Dataset excerpts Start Marker
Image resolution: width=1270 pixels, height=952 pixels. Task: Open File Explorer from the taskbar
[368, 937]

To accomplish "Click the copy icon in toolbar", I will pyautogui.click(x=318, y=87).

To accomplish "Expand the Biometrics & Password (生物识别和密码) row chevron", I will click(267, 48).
Dataset excerpts End Marker
Dataset excerpts Start Marker
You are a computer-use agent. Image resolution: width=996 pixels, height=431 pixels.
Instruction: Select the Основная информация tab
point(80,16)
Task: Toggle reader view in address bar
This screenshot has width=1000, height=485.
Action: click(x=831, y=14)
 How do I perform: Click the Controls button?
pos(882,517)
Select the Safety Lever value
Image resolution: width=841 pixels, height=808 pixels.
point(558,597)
Dataset excerpts End Marker
Dataset excerpts Start Marker
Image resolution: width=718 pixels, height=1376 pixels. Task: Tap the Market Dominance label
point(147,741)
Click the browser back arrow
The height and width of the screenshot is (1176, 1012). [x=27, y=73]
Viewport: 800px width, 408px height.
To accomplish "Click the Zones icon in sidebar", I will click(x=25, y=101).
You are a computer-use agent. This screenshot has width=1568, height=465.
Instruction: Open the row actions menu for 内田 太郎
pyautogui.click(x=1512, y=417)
Dataset excerpts End Marker
_Work instruction_.
A single figure is required: the number of lines in the data above in which the word "accomplish" appears.

_Written reply_.
3